## START Task inputs

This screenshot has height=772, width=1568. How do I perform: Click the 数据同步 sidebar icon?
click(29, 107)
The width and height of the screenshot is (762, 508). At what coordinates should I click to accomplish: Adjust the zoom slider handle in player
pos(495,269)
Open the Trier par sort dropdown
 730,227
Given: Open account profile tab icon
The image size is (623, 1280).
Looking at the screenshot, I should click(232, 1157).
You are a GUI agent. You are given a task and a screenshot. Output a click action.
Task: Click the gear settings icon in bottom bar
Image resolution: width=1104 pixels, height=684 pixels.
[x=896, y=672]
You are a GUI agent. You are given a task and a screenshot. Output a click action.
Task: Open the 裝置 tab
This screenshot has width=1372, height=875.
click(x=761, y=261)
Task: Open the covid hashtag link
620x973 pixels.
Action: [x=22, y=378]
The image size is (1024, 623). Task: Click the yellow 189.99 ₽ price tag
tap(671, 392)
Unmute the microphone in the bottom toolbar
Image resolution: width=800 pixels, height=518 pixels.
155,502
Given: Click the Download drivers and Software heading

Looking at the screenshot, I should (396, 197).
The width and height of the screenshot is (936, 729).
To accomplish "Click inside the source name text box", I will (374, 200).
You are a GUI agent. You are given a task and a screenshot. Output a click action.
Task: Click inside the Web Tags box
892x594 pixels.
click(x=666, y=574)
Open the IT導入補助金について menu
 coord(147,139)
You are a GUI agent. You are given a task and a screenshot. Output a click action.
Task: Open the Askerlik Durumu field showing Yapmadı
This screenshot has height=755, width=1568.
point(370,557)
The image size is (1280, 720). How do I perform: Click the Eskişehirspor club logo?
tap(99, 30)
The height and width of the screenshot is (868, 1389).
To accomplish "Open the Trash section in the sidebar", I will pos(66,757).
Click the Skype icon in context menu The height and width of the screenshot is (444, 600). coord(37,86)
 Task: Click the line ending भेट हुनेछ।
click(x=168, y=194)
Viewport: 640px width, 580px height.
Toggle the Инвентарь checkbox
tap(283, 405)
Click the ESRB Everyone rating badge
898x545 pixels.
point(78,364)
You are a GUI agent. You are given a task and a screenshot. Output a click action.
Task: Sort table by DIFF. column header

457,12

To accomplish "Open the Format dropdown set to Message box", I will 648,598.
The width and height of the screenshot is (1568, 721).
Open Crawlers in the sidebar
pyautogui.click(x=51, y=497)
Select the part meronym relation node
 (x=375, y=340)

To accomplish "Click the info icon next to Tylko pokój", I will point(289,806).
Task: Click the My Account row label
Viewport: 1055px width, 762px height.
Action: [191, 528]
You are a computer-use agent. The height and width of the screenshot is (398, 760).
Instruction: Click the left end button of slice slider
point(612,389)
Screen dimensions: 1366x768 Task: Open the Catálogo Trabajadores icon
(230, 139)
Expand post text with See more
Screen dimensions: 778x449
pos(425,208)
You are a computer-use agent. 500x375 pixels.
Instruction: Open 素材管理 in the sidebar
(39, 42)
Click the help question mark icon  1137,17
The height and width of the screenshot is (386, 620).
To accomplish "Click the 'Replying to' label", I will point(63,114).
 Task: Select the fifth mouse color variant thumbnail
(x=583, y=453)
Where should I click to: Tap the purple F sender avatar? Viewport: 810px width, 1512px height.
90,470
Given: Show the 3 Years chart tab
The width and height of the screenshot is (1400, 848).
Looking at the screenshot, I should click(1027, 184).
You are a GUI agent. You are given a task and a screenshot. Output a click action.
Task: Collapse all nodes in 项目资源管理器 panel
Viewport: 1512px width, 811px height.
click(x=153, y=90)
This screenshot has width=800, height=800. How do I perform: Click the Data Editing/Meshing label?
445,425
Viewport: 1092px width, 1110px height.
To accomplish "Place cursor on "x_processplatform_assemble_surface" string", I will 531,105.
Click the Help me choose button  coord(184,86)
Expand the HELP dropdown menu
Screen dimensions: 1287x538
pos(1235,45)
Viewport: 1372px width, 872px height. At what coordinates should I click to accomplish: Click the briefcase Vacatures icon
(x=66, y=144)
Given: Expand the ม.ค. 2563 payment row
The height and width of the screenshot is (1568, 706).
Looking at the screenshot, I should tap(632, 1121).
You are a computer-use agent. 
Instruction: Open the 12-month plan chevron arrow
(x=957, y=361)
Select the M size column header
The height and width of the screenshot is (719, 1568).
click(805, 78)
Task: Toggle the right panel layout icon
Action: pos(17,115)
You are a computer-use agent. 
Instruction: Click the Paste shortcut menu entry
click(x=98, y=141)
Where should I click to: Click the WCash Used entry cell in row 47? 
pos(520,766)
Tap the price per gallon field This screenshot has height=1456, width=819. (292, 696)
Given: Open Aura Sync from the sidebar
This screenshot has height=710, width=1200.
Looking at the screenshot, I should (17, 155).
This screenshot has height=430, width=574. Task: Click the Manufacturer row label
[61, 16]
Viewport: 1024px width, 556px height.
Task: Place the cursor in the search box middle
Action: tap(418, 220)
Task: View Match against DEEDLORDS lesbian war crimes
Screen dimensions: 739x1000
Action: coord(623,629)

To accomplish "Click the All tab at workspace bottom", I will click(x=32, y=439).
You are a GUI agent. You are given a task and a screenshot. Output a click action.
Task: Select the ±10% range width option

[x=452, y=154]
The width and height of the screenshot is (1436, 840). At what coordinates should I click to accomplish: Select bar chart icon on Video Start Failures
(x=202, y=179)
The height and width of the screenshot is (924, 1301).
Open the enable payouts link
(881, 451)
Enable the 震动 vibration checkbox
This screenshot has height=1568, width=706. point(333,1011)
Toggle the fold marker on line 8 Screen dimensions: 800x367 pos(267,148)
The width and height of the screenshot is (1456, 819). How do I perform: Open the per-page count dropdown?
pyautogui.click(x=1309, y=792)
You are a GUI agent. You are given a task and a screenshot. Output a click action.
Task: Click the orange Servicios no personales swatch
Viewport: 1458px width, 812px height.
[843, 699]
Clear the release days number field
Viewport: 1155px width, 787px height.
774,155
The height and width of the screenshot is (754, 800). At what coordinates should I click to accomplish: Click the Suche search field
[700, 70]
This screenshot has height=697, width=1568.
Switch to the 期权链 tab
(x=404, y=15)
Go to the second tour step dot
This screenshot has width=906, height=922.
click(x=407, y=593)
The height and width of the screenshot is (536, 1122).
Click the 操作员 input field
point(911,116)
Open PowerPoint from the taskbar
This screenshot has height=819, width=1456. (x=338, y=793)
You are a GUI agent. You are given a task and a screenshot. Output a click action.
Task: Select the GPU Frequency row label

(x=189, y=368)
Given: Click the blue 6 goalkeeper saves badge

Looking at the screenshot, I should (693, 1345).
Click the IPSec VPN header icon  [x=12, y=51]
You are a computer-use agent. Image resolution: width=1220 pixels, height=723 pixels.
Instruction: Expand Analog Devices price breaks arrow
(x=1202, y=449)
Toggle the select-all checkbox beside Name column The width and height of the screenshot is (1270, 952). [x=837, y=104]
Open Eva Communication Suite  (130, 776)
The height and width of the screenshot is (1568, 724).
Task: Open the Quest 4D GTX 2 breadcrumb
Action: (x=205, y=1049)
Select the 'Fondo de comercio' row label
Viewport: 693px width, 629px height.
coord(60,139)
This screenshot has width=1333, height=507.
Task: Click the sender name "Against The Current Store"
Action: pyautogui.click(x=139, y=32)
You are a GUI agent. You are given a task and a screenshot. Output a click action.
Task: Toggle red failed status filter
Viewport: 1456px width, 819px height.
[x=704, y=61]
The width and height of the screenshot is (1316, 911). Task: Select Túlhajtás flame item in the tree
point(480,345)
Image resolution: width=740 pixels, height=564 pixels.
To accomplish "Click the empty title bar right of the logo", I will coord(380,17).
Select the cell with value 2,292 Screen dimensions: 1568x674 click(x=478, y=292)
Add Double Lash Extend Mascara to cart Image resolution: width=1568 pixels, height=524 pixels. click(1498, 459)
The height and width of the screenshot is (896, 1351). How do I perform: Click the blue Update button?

## END Task inputs

Work to complete -> Reproduce the entries verbatim, beginning at the line that contains "The width and height of the screenshot is (1456, 819)." and ending after the line that contains "Click the IPSec".

Task output ->
The width and height of the screenshot is (1456, 819). How do I perform: Open the per-page count dropdown?
pyautogui.click(x=1309, y=792)
You are a GUI agent. You are given a task and a screenshot. Output a click action.
Task: Click the orange Servicios no personales swatch
Viewport: 1458px width, 812px height.
[843, 699]
Clear the release days number field
Viewport: 1155px width, 787px height.
774,155
The height and width of the screenshot is (754, 800). At what coordinates should I click to accomplish: Click the Suche search field
[700, 70]
This screenshot has height=697, width=1568.
Switch to the 期权链 tab
(x=404, y=15)
Go to the second tour step dot
This screenshot has width=906, height=922.
click(x=407, y=593)
The height and width of the screenshot is (536, 1122).
Click the 操作员 input field
point(911,116)
Open PowerPoint from the taskbar
This screenshot has height=819, width=1456. (x=338, y=793)
You are a GUI agent. You are given a task and a screenshot. Output a click action.
Task: Select the GPU Frequency row label

(x=189, y=368)
Given: Click the blue 6 goalkeeper saves badge

Looking at the screenshot, I should (693, 1345).
Click the IPSec VPN header icon  [x=12, y=51]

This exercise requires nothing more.